Bright lights and hope
Seeing Christmas through the eyes of a child is the greatest of Christmas gifts. The annual Celebration of Light and Hope gives Merrimack College students, faculty and staff an opportunity to embrace that gift in an evening of fun.
“The Celebration of Light and Hope is an opportunity for faculty and staff to bring their children and grandchildren to join our students in a celebration of the Spirit of Christmas,” said Fr. Ray Dlugos, O.S.A., “as we light the campus with the bright lights of hope that this season is about.”

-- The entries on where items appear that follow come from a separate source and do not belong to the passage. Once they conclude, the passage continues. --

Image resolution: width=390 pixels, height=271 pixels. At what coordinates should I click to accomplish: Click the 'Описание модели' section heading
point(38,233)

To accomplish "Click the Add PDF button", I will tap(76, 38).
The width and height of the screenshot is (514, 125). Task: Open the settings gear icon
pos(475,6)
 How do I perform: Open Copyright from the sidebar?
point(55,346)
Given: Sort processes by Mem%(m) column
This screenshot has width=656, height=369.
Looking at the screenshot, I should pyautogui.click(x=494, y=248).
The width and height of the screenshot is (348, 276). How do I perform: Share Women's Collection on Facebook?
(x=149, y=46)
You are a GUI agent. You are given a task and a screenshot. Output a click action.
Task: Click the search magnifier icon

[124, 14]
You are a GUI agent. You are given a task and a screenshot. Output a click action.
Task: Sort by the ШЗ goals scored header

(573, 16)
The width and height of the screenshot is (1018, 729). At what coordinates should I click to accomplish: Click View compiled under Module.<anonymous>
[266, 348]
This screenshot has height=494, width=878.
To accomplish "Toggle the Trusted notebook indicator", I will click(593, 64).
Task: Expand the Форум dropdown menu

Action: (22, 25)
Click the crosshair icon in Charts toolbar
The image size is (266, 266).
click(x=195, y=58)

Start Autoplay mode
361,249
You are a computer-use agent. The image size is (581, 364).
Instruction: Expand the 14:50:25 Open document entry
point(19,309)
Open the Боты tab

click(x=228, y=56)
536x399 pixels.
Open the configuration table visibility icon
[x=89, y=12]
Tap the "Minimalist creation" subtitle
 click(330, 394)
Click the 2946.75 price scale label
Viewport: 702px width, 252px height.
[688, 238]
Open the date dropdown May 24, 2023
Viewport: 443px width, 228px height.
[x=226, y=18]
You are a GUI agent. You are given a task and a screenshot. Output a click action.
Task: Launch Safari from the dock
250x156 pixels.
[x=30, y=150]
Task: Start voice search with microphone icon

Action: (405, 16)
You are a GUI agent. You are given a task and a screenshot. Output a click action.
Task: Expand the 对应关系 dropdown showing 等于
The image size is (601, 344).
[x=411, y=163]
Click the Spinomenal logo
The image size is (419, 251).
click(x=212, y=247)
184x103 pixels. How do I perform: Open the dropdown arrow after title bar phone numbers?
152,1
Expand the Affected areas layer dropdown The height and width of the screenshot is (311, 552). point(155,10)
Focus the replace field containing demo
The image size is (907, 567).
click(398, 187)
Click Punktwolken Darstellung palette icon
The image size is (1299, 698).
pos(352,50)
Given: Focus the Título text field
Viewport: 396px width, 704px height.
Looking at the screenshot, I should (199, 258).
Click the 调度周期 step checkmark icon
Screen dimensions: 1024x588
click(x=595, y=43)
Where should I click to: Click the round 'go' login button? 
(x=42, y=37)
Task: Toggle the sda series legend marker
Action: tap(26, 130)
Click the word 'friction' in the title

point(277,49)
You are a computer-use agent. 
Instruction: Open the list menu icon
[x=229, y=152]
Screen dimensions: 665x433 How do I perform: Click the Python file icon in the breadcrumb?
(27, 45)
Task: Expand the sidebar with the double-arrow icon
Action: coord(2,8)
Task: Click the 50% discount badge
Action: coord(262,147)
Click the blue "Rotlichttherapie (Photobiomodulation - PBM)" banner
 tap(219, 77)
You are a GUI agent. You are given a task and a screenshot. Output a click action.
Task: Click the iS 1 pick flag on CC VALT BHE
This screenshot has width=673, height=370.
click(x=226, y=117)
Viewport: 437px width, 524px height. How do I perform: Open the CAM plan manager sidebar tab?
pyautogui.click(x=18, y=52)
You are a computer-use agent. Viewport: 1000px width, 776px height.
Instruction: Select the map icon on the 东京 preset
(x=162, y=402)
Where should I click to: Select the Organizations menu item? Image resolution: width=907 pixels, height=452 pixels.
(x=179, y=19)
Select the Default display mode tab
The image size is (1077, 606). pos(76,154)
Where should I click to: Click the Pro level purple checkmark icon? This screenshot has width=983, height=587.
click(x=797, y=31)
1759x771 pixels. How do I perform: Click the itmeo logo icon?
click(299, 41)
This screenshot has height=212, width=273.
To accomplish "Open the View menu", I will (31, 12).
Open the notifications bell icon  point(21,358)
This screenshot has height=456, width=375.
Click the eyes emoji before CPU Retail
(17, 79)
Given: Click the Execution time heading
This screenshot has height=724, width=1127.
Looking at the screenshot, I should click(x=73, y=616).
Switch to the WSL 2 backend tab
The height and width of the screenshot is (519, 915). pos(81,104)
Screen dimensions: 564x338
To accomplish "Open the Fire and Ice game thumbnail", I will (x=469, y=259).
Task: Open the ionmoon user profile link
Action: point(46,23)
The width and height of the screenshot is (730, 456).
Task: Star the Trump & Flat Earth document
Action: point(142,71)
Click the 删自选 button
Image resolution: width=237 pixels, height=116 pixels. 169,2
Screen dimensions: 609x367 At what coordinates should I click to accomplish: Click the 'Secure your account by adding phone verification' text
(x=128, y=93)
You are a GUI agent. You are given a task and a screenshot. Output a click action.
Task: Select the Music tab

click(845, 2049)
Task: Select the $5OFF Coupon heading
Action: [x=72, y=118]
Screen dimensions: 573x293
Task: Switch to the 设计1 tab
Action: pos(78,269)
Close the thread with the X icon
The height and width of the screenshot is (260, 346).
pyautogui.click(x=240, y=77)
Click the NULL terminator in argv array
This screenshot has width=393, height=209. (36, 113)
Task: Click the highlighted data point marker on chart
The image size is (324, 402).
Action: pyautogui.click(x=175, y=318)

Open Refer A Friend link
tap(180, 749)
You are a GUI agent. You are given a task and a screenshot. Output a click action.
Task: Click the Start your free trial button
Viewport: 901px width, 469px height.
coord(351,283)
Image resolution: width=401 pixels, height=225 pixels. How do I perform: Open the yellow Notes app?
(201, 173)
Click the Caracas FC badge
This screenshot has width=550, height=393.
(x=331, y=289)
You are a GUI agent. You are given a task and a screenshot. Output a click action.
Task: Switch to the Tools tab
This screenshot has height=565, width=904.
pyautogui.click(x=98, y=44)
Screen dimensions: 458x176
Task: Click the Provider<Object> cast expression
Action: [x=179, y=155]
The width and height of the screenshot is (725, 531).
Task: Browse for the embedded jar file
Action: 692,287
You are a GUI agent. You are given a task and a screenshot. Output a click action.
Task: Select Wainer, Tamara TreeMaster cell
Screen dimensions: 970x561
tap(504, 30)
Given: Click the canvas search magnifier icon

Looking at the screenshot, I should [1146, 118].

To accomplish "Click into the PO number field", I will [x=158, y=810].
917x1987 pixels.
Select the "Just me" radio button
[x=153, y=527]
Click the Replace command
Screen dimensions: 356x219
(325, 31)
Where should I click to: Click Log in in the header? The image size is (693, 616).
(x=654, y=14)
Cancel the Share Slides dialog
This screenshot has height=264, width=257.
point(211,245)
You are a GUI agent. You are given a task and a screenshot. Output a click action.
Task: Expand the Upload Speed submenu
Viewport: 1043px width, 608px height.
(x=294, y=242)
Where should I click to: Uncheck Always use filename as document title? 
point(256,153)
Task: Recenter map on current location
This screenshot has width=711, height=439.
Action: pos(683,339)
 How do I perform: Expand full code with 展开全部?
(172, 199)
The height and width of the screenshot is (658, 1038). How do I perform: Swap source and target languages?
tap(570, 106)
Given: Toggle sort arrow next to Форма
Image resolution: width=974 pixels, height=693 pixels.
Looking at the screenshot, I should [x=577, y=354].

While enjoying the holiday sounds of the Concert Choir, students, employees and their families voted on their favorite “class Christmas tree” — four trees, each decorated by groups of freshmen, sophomores, juniors and seniors. Meanwhile, with bright eyes and wonder, little children awaited the magic moment when the combined “power of the children,” with the help of President Christopher E. Hopey, would light the Christmas tree just outside the Rogers Center for the Arts. Miraculously, the rest of the campus was lit as well.
After the tree lighting, the crowd made its way across the road to the Merrimack Athletics Complex where food, gingerbread cookie decorating, entertainment by the Jazz Ensemble, and an opportunity for photos with Santa greeted them. While some remained in the lobby visiting with co-workers, many headed for the ice for an evening of skating with the men’s and women’s hockey teams. From the littlest of fans to fellow students, all took to the ice under the caring eye of the players. Team photos were taken, line dances were happening, and on the faces of expert skaters to young beginners, smiles were everywhere to be seen.
Dana Rowland, associate professor of mathematics, enjoys this celebration with her children every year: “I love my family having a chance to hang out with my colleagues, enjoy good food and music, and also have a chance to skate with the hockey teams.”
Caroline, 5, said the best thing about Light and Hope is “skating and cookies.”
It’s also an opportunity to see Christmas through the tummy of a child.